The recipe here can be used for
just about any fish and is has a "tight crust" so greasiness is at
This will fry about 2 lbs of meat dependent upon the number of pieces.
Fish come in varying thickness. You may be cooking whole fish or
fillets. In either case the thickness of the fish determines how you will
prepare it to fry. If piece of fish is about 1/2" to 1"

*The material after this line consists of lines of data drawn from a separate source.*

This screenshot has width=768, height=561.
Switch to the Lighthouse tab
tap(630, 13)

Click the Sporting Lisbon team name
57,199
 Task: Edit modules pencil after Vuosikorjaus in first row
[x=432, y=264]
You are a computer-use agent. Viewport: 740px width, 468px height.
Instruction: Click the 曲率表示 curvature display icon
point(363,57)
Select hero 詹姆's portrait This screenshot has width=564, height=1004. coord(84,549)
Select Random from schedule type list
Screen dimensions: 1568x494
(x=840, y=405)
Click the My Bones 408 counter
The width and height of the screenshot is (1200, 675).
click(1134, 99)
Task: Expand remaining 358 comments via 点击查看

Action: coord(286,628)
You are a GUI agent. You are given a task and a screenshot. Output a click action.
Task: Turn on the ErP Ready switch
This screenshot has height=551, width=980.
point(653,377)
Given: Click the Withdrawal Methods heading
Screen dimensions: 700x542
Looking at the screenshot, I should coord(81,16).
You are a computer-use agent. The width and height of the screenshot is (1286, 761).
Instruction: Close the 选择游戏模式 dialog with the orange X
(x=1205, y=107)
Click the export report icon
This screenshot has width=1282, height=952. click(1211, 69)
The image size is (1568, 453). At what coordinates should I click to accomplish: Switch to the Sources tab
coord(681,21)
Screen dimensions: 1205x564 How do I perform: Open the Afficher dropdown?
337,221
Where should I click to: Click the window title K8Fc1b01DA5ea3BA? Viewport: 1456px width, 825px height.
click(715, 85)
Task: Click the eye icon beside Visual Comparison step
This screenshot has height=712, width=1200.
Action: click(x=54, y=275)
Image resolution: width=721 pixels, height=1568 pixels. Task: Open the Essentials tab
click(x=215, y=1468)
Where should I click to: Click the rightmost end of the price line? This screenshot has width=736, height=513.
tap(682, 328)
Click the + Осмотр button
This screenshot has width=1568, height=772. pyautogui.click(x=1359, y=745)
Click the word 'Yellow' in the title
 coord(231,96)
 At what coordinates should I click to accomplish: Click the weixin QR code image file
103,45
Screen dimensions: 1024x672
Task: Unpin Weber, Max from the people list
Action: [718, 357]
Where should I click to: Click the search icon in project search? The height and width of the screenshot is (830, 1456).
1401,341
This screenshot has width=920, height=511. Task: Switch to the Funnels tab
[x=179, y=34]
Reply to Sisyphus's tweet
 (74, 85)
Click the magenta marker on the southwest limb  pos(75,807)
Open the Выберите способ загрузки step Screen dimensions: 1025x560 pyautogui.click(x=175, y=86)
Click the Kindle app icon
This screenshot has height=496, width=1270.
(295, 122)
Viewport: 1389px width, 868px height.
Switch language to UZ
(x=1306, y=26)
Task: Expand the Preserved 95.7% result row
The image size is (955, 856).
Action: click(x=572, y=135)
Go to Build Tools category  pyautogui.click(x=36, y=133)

thick it's perfect for frying; any thicker and I slice it in half, or make
slits in it. Here's why, first, fish need to be seasoned to taste like
anything else. If the piece is too thick you won't get seasoning down to the
middle in the case of whole fish. Second, the inside needs to be done and moist while the outside
is a little crisp. If the cut is too thick you wind up with a tough
outside and not so cooked inside. Of course, be sure the
fish is cleaned well and if you're cooking fillets be sure the bones are
2/3 cup of milk
1 tbs. Creole Seasoning (your choice)
1/2 tsp. garlic powder
1/2 tsp onion powder
1 tsp. hot sauce
1 tsp. cayenne pepper
Salt and fresh ground black or white pepper.
Put fish in liquid mix. Mix
it all up and marinade it for 30 or more minutes in the ice box.
2 cups corn flour (see note 1) or fish fry.
3/4 cup cornstarch (makes it stick better)
2 Tbs. Creole Seasoning
1/2 tsp Salt
1/2 tsp. Black Pepper
1/2 tsp. Cayenne
1 tsp lemon and pepper seasoning
Don't hesitate to adjust any of this to your liking...
Dredge the fish in the dry mix and let sit a minute or so moving it around
just a little. Using a paper bag works good for this too. Just drop the fish in
and shake it up a few times.
Use peanut oil, about 2" in the pan depending upon the pan depth. Heat to
350ºF (hot oil will burn you badly, be careful). Place fish in the oil
leaving at least a 1/2" to 3/4" space between pieces. Why? If you pack the pan with
too much meat the
oil cools too much and that equals soggy fish (not good).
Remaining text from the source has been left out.